Blick über einen Fluss, der eine Überquerung weggerissen hat.
Foto : Philip Bubeck
In den Projekten "KAHR" und "HoWas2021" untersuchen Forschende, welche Lehren man aus dem Jahrhunderthochwasser ziehen kann und wie sich derart verheerende Schäden künftig vermeiden lassen.
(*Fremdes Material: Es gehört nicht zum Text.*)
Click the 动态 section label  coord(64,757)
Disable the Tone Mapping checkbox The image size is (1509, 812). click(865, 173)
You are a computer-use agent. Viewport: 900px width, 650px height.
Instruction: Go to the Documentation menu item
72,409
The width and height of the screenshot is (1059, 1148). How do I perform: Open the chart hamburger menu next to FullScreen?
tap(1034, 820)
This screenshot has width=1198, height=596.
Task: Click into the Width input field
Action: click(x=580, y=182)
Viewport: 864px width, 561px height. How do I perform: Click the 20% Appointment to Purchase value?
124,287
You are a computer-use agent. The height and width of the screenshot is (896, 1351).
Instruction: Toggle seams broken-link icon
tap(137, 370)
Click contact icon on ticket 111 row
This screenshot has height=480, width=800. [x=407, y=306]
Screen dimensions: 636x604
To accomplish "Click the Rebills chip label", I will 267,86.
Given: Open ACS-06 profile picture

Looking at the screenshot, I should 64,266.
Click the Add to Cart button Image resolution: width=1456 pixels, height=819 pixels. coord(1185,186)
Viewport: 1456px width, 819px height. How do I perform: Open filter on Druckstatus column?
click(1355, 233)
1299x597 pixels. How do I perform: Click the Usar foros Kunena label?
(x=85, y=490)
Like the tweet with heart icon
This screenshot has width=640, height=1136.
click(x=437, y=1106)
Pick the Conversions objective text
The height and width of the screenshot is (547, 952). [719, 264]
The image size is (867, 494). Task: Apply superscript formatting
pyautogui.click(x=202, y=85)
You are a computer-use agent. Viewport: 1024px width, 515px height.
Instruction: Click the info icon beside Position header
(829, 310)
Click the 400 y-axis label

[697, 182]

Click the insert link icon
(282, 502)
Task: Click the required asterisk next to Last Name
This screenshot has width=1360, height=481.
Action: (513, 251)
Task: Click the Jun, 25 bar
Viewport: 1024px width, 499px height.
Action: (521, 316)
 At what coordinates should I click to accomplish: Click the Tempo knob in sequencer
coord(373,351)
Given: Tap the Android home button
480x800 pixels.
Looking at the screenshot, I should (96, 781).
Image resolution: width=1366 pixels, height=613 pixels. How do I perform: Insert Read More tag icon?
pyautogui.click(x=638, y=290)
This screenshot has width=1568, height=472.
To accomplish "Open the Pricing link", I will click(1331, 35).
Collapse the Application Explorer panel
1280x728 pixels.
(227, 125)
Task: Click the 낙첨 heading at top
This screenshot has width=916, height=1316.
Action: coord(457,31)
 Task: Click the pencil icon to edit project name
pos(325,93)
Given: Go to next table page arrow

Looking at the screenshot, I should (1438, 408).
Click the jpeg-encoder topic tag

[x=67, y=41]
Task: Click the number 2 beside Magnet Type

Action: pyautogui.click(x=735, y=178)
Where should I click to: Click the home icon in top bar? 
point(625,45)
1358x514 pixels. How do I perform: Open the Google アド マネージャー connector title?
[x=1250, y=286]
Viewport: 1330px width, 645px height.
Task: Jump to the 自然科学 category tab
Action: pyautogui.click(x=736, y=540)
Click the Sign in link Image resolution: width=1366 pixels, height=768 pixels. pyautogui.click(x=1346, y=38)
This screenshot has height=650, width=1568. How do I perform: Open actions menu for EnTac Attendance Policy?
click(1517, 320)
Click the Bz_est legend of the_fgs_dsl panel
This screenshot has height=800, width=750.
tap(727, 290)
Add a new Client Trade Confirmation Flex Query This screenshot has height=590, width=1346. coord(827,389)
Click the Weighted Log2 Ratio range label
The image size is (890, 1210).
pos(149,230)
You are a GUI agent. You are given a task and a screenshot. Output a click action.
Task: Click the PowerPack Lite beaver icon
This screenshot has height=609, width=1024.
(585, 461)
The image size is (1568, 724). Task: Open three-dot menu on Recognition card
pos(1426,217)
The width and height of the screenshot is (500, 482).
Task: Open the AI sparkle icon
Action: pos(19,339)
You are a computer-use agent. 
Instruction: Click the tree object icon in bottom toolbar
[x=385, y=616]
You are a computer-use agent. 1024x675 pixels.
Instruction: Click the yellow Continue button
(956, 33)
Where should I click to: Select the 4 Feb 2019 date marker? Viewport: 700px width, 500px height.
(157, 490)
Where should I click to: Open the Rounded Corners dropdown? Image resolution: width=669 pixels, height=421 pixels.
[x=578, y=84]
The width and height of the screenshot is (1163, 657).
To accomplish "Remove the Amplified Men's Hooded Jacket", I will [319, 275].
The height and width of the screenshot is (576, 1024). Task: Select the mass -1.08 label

Das verheerende Starkregen- und Hochwasserereignis vom Juli 2021 lässt die Betroffenen nicht los. Das zeigen Studien der Arbeitsgruppe Geographie und Naturrisikenforschung an der Universität Potsdam. Die Forschenden haben direkt nach den Ereignissen sowie im Jahr darauf Befragungen zur Warnsituation im Juli 2021, zu den Auswirkungen des Hochwassers und zum Stand des Wiederaufbaus durchgeführt. Deren Ergebnisse wurden in Steckbriefen für die Landkreise zusammengestellt und nun veröffentlicht. Diese machen deutlich, dass in einigen der Gebiete die Menschen unzureichend gewarnt wurden. Zudem zeigen die Befragungen von 2022, dass viele Betroffene bis heute unter den Folgen der Ereignisse leiden – materiell, aber auch gesundheitlich.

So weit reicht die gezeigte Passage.